If what BBM said is true, this implies that 48.26 million Filipinos are employed according to Minority Leader Aquilino Pimentel III. “Practically we have full employment…96 percent, that’s practically full employment. And I do not believe it (because) I can see unemployment all around us,” Pimentel doubted. Even the chairman of the Senate Labor, Employment and Human Resources Development Committee, Sen. Jinggoy Estrada expressed disbelief, suggesting that the data need to be counter-checked.

But it is in the core message of BBM during the campaign which resonated well with the electorate where the illusion was highlighted by the Sona. BBM vowed that should he win prices of basic goods and commodities will go down, concretely illustrated by the “20 pesos per kilo rice” promise. In the Sona BBM announced that the promise has become or is turning into reality.

“Sa mga nakalipas na buwan, nakita natin ang pagbaba ng presyo ng bilihin sa iba’t ibang mga sektor,” BBM declared. “Napatunayan natin na kayang maipababa ang presyo ng bigas, karne, isda, gulay, at asukal.” (In the past few months, we’ve seen prices of goods go down across various sectors. We’ve proven that we can lower the price of rice, meat, fish, vegetables, and sugar.)

This portion of the Sona made the listening public squirm. The lie is brazen and shameless. A quick check to the supermarkets and wet markets across the country reveals the prices of basic goods did not go down since BBM assumed office.

In BBM’s first year in office, inflation skyrocketed to a 14-year high at 8.7 percent although it eased to 5.4 percent last month. Economists however are quick to point out that the easing of inflation is not synonymous with prices of goods going down but indicates the increase in prices has slowed. Consumer Price Index shows the prices of basic good have either increased or stayed the same during BBM’s first year in office. For example, a can of regular sardines was priced between 14 to 17 pesos when BBM assumed office. Today, the same can of sardines has a price ranging from 22 to 25 pesos depending on the brand.

Everybody, especially the mothers know prices of goods have not gone down but have even gone up.

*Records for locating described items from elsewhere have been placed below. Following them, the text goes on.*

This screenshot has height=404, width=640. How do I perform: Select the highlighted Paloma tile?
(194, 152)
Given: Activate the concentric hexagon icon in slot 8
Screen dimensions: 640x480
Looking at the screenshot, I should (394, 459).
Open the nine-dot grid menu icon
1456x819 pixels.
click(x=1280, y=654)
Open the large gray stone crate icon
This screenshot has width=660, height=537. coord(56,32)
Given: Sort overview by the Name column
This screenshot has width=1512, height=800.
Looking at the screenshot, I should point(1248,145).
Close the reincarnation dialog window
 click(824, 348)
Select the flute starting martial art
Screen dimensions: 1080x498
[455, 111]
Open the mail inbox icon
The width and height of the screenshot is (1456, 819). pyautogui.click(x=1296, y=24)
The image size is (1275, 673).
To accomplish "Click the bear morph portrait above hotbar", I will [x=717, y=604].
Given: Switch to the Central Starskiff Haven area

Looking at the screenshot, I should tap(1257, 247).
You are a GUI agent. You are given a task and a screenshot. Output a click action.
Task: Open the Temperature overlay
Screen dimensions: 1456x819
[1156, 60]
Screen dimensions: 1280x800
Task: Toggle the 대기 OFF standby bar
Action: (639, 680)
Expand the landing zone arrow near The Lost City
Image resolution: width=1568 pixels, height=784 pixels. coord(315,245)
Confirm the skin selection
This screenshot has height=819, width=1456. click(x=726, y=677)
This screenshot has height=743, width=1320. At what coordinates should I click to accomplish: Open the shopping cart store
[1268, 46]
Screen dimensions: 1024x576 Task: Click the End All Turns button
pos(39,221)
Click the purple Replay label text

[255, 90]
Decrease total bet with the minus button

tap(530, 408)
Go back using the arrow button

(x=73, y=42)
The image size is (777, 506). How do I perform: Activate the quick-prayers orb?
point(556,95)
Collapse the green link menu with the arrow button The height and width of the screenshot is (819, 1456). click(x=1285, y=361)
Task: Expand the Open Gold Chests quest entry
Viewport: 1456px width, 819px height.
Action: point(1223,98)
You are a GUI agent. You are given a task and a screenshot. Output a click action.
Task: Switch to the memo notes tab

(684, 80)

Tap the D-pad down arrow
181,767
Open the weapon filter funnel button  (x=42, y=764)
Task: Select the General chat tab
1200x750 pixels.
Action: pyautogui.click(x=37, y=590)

Neither is the cost of services. The cost of services remains high and has not decreased. How much was the minimum jeepney fare last year?  It was 10 pesos and now its 12 pesos – increasing not decreasing!

Where is the lowering of prices of goods and services that BBM crowed last Monday?  His illusion colliding with reality is easily shattered.  Yet BBM and his propagandists had no qualm lying before the public.

BBM’s way out from the lie about the prices of basic goods is the Kadiwa centers.  The Kadiwa centers were the brainchild of Marcos senior now copied by junior.  They are government rolling stores, selling basic goods priced below the prevailing market price due to government subsidy. These Kadiwa centers are illusions since the low prices are artificial, not real, actual, factual market prices.

Two questions on these Kadiwa stores. Can the government sustain the artificial low prices through subsidy? Their impact to the public is minimal since they are not able to distort the market prices of basic commodities. Second, how many Filipinos benefit from these Kadiwa centers? There are no Kadiwa stores in every street in towns/ cities or in every barangay throughout the country. Only a miniscule segment of the population gets their basic goods from Kadiwa stores. When BBM mentioned them in his Sona, the public is even not familiar with what he was talking about.

BBM wrongly assumed running the government is the same as campaigning during election. Selling illusion is one reason he won the election and BBM thought the same with governance. In the coming years, BBM will discover that no amount of lies can conceal the facts.  Illusion, no matter how grandly packaged is no match to reality.